2010年ブログ開設。日常、建築、旅行などについて書いています。

天才リケの構想力(ラングドック旅行記 2)

パリの留学先のラ・ヴィレット建築大学のメトロの最寄り駅の隣の駅の名前が「リケRIQUET」だったのだが、この名前こそミディ運河の建設者、17世紀の塩税徴収請負人のピエール=ポール・リケその人に由来する。娘の持参金までなげうつなど、運河建設のための涙ぐましい努力のエピソードも豊富。

実際に目にしたミディ運河は、並木があって水があってきれいな景色だな、という素朴な第一印象だった。だが全長240kmの長い運河。高速道路などで運河に近づいたり離れたりしながら移動していても、太陽とミディ運河だけはどこまでもついてくる。そして取水源の山地や貯水池、各地の閘門、トンネル、水道橋、運河沿いの街etc.etc.を訪れて、リケの驚くべき構想力がジワリジワリと脳裏に刻まれていく感覚を味わった。大西洋と地中海を結ぶこの土木事業は、地形や気候の変化はもとより、文化的にも一枚岩ではない地域を横断し、またローカルな素材や技術も巻き込みながら実現されたもの。リケが天才と言われるわけだ。

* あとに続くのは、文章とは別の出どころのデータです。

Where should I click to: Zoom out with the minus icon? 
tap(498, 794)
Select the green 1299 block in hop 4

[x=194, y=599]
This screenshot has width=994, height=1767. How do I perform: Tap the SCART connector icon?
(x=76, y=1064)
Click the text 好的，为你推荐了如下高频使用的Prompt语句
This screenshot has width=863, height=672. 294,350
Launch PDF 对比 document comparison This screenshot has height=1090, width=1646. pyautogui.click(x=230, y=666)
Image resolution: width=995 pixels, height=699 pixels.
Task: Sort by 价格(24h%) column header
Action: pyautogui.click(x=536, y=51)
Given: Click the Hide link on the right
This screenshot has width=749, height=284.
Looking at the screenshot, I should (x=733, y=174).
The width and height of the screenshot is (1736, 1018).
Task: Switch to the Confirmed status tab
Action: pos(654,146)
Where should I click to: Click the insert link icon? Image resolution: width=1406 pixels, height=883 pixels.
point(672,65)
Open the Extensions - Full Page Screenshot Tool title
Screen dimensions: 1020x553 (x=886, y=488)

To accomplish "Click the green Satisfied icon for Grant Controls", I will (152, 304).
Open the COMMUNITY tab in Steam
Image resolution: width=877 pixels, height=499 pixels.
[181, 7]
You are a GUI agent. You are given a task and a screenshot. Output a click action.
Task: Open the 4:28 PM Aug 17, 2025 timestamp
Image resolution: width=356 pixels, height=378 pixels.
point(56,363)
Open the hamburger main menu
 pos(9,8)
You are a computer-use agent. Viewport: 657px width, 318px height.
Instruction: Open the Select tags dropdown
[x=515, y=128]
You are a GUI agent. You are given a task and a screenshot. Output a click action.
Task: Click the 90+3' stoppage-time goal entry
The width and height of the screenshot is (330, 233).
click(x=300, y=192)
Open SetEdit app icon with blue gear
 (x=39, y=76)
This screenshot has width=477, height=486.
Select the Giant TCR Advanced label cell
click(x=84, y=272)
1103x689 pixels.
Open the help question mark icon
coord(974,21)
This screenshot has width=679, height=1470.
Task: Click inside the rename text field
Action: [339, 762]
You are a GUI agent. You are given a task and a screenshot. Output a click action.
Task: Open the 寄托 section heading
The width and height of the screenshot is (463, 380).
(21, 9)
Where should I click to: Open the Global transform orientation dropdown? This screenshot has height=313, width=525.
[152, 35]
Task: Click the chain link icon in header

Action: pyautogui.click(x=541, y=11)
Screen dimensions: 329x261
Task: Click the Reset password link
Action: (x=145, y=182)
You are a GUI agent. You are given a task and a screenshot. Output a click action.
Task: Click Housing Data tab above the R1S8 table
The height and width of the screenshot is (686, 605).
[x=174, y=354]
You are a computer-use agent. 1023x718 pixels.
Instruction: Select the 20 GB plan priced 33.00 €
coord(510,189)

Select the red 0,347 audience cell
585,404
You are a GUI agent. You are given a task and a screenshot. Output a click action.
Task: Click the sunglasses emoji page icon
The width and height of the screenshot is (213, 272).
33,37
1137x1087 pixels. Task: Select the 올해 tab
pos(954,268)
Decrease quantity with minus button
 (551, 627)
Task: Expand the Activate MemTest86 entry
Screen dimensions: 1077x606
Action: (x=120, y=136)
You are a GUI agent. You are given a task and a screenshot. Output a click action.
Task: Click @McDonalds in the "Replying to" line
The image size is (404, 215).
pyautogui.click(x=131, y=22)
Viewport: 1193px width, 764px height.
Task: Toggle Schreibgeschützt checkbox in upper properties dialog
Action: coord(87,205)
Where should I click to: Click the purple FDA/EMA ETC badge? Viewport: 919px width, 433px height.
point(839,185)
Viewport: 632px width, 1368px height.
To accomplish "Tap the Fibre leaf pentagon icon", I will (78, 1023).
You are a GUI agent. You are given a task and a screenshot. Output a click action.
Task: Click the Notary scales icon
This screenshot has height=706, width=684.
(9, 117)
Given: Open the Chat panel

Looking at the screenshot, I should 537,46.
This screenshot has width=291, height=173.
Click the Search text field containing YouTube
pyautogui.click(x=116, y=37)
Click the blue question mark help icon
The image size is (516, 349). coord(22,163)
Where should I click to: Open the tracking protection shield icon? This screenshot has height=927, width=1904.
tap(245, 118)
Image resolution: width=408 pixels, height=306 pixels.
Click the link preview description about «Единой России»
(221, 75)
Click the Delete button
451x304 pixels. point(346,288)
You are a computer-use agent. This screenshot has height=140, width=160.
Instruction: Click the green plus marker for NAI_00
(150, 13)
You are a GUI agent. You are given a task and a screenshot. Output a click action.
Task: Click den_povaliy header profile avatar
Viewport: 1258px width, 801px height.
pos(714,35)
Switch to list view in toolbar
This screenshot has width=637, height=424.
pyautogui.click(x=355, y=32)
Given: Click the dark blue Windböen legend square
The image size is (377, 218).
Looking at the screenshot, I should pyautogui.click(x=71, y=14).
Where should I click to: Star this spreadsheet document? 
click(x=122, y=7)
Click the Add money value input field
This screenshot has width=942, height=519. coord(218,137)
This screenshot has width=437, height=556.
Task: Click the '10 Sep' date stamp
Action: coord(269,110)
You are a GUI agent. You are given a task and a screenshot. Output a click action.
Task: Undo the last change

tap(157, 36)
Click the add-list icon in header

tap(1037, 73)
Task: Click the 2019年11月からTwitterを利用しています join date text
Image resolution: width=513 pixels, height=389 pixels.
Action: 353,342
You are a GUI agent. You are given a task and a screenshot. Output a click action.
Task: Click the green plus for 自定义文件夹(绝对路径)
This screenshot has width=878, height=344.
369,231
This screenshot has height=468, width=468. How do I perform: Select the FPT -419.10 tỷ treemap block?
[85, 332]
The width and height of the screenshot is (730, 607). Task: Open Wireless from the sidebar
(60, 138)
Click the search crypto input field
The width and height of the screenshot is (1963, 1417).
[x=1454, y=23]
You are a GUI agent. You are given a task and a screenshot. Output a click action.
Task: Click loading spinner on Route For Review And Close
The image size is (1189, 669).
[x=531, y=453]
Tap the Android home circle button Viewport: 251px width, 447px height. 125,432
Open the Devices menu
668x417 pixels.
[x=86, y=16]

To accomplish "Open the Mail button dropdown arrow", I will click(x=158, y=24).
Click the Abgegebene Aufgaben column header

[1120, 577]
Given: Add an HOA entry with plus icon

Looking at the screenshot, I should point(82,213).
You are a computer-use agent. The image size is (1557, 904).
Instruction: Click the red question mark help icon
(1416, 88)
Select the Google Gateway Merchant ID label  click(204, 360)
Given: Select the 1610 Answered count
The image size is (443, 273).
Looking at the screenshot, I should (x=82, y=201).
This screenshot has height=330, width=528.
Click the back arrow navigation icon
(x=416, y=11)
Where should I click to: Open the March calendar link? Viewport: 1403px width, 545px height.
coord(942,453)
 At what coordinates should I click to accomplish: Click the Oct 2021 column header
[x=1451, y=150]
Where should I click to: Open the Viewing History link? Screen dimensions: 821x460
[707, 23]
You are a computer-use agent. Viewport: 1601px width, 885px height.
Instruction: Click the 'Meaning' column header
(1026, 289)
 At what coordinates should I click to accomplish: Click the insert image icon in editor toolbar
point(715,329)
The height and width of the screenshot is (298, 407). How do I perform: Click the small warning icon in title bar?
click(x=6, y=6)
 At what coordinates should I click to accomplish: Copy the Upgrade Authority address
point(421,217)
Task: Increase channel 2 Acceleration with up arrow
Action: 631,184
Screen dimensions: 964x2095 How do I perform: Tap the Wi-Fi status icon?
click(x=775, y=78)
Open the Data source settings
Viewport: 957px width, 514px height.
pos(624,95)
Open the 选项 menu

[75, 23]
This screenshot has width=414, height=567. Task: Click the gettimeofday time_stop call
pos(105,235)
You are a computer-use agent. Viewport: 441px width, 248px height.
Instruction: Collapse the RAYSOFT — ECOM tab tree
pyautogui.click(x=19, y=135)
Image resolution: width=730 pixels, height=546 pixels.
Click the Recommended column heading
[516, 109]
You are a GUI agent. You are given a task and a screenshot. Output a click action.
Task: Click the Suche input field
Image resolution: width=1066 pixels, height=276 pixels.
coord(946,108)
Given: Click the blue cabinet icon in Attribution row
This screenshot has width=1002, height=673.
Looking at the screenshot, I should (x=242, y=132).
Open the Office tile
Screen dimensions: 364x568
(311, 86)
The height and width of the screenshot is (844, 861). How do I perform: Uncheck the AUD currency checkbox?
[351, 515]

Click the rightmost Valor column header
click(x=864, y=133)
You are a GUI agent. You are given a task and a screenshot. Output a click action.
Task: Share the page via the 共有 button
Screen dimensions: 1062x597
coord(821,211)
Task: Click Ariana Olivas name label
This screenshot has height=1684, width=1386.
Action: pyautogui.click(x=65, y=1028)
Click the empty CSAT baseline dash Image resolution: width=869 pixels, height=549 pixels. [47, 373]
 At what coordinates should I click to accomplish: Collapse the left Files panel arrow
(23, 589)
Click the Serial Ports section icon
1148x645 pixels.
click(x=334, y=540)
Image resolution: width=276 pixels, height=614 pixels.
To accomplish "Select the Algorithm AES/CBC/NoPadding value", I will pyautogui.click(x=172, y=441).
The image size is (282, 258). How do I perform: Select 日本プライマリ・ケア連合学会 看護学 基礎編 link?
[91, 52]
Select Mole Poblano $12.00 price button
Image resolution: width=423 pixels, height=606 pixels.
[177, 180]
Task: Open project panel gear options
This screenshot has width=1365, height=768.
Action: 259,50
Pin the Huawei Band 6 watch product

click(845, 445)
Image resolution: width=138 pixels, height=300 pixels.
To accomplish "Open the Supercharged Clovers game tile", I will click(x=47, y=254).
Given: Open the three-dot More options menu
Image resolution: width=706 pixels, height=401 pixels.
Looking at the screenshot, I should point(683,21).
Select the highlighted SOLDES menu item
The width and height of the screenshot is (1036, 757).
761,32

こうして完成したミディ運河はラングドック地方の土地に新しい論理をもたらした。カステルノダリなどミディ運河特需で栄えた街があったり。また僕が出発前に読んでいた論文では、ミディ運河沿岸に生じた土地所有の問題が取り上げられていたりと、幾多の観点から語られうるものだ。

偉大な構想力によって成された事業は、「あなたならどう読むか見せてみろ」と、訪れる者を時代を超えて挑発する。絵葉書のように風光明媚なミディ運河も、まさにそうした大事業だった。